A record number of women applied for voluntary military service this year.

Varusmies Anne Juutinen maastoharjoituksissa Niinisalossa kesäkuussa 2021
Recruit Anne Juutinen during a field exercise in Niinisalo, June 2021. Image: Kasper Heimolehto/Yle

The Defence Forces want to encourage more women to sign up for military service, especially as fewer men are enlisting.

A total of 1,675 women applied for voluntary service this year, a new record, and the military is looking at introducing new initiatives aimed at encouraging more potential recruits.

Women aged between 18 and 29 are eligible to apply for voluntary military service.

The measures include ways to make it easier and more comfortable for male and female recruits to share the same living spaces. Previously men and women have lived in different quarters.

"Women do not feel that they are part of the wider group, and that a gap is easily created. The educational and other services should work together, to make it easier for women and men to live together," Teemu Tallberg, professor of military sociology at the National Defence University, told Yle.

Female recruits also reported that information was not distributed to their living areas as much as it was to that of their male counterparts.

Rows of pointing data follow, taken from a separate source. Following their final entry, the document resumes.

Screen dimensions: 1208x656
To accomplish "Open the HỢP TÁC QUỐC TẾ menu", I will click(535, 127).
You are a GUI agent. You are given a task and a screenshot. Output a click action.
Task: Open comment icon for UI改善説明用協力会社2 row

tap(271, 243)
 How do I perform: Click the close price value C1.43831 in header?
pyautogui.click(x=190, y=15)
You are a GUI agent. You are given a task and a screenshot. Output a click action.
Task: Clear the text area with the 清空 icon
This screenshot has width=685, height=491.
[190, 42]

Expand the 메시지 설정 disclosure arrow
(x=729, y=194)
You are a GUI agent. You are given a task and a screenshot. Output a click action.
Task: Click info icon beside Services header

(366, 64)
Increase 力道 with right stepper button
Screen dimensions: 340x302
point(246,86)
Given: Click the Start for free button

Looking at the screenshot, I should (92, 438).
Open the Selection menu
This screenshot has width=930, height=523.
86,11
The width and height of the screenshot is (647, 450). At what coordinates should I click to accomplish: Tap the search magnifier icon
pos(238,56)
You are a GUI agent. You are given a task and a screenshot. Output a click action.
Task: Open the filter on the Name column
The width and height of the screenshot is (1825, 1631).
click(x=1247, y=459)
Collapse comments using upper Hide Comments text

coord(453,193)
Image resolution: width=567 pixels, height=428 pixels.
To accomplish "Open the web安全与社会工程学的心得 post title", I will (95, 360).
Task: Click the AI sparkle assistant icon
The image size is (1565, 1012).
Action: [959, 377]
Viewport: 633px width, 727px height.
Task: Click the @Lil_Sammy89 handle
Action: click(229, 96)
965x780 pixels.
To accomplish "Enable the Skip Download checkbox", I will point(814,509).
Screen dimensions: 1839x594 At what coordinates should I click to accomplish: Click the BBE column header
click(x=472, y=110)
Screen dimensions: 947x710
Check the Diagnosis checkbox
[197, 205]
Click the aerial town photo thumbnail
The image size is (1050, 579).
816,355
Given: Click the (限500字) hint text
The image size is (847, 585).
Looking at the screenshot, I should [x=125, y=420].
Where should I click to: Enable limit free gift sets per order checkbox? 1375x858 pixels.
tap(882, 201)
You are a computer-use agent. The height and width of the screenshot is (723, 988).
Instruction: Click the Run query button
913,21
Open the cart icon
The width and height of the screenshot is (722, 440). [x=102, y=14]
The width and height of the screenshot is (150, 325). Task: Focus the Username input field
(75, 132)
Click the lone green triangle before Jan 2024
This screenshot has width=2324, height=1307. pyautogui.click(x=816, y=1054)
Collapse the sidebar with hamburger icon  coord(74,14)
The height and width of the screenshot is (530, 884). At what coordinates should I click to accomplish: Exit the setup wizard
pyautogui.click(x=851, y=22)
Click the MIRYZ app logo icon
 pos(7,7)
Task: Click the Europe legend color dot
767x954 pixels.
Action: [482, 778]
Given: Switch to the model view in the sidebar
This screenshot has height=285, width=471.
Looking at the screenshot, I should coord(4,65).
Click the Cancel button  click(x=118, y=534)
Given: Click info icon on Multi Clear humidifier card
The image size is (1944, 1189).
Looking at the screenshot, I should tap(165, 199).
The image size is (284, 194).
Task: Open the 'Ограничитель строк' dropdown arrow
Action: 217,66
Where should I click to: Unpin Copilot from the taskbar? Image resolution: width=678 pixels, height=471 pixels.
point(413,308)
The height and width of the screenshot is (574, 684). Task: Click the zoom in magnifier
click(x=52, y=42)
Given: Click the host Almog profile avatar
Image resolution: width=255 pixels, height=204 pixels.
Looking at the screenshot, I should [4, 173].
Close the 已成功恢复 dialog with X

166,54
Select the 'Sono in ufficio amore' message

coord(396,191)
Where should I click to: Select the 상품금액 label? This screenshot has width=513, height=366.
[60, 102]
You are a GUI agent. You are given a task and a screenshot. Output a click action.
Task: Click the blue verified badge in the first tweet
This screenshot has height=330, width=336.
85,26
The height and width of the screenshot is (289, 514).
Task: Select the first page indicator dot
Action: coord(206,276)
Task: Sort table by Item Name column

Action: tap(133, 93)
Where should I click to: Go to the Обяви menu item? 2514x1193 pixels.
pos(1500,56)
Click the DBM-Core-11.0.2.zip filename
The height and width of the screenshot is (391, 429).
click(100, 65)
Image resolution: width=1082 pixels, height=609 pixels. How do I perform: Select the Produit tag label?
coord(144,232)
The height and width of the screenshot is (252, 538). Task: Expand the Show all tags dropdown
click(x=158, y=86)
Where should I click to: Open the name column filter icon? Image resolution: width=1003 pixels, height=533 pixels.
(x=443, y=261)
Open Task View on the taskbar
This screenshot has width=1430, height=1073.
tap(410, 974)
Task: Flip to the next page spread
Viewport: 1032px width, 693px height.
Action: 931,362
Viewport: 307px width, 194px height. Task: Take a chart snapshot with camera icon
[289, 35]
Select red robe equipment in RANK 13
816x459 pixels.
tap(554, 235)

"Many things are reported in the hallway. If the women’s room is on a different floor or in a separate building, then the information may not flow. It applies not only to official information, but also to more informal messages," Tallberg added.

Co-living experiment gets positive response

The gender-based separation can also mean that male living quarters are cramped while the female quarters have ample living space, due to the relatively smaller number of female recruits.

In order to redress this imbalance, the military carried out an experiment at the Reserve Officer School in Hamina in which women and men shared the same living quarters. This meant that most common areas were shared, but shower facilities, for example, were separate.

The experiment was later expanded to include brigades in Kainuu and Karelia, and a military survey of recruits found positive reports of the experience. Many recruits noted the sense of team spirit that was forged from living together, although some also said that the option is not for everyone.

Story continues after the photo.

Suomen puolustusvoimien alokaskoulutus Santahaminassa, varusmies punkassaan, kännykkä kädessään
The co-living experiment is currently being conducted in six different brigades. Image: Jyrki Lyytikkä / Yle
Recruit Anne Juutinen told Yle that she was initially reluctant to share living spaces with the male recruits when she signed up to the Karelian brigade, but changed her opinion after the first field exercise.

"There is no such thing as a female tent in the terrain, so women are among the men. When I was the only woman in the men's tent there, I realised that we are all just part of the same group," Juutinen said.

Corporal Juuso Nihtilä said he agreed to co-share as soon as he entered the service, as he wanted to meet as many people as possible during his military service, regardless of gender.

"I think everyone in the army should be at the same starting line. There is no need for segregation in accommodation or anywhere else," Nihtilä said.